**The exercise:** Copy out the material below, replacing "scrollbar" with "scroll bar" and leaving everything else as it is.

**Given records:**

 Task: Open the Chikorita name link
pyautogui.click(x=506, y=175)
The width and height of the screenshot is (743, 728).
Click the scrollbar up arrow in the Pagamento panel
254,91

**Written reply:**
 Task: Open the Chikorita name link
pyautogui.click(x=506, y=175)
The width and height of the screenshot is (743, 728).
Click the scroll bar up arrow in the Pagamento panel
254,91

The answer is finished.